We’ve lived so long under the spell of hierarchy—from god-kings to feudal lords to party bosses—that only recently have we awakened to see not only that “regular” citizens have the capacity for self-governance, but that without their engagement our huge global crises cannot be addressed. The changes needed for human society simply to survive, let alone thrive, are so profound that the only way we will move toward them is if we ourselves, regular citizens, feel meaningful ownership of solutions through direct engagement. Our problems are too big, interrelated, and pervasive to yield to directives from on high.
—Frances Moore Lappé, excerpt from Time for Progressives to Grow Up

Friday, July 31, 2015

“Extractivism creates a society without subjects”: Raúl Zibechi on Latin American Social Movements

Click here to access this interview with one of the most influential activist thinkers in Latin America, translated and posted on Upside Down World.

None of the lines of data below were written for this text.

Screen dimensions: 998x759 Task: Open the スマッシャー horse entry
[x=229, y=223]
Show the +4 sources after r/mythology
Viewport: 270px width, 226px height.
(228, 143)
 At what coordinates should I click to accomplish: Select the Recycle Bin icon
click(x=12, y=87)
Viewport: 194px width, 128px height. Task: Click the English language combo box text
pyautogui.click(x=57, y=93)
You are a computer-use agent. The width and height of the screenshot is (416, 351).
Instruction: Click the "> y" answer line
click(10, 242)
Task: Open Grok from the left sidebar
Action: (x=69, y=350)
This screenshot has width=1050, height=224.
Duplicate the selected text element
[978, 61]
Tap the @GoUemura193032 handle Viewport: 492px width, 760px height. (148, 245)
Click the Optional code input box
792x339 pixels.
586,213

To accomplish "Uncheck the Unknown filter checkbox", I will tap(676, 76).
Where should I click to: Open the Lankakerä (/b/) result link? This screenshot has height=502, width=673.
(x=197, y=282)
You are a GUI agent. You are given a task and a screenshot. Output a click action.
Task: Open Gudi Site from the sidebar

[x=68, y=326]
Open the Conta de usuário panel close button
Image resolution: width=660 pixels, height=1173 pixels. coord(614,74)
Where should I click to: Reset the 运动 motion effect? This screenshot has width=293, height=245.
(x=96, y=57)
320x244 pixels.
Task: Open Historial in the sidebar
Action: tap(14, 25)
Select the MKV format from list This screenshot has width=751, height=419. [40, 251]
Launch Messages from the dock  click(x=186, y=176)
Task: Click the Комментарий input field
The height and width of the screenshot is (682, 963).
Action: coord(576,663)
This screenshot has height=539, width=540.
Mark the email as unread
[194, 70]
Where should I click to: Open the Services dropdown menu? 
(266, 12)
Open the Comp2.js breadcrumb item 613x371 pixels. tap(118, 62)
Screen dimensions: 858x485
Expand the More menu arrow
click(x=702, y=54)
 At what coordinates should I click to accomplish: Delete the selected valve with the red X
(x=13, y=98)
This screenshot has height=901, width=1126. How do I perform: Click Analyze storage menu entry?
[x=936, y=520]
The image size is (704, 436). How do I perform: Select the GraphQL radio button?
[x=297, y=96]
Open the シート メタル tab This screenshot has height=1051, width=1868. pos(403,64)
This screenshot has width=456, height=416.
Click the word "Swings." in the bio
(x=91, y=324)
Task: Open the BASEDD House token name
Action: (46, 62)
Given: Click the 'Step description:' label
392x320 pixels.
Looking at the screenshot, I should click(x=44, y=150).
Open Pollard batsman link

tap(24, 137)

I think this give us rather brief, but informative observations to bring us up-to-date on radical political movements in Latin America, particularly in South America. Zibechi explains that most of the previous activists organizations have been integrated or absorbed into more social-welfare oriented capitalist regimes that have themselves been integrated within neoliberal structures, but the latter have reached their limits in creating a better life for most people and fall far short by condemning most people to live as poor objects in a world governed by transnational corporations located in New York, London, etc, rather than "subjects" who are in control of their lives. It's the difference between being passively acted upon by outside forces or being an actor participating in vital decisions that affect your life and the lives of people near you. (If you need an illustration of people who insist on being subjects in a hostile capitalist world, read about the Zapatistas.) Thus, he sees a new cycle of radical activism ahead.
Progressivism in Latin America, which broke out around 10 or 15 years ago depending on which country you’re talking about, produced some positive changes. But I think that cycle has come to an end. While there continue to be progressive governments, what I am saying is that progressivism as a set of political forces that created something relatively positive: this has ended. ....
...Latin America stands at a crossroads: either it changes into a political movement advocating real change reaching the structures of society – ownership of land, tax reform targeting the rich – or these governments simply become conservative, which is a process I think has already begun.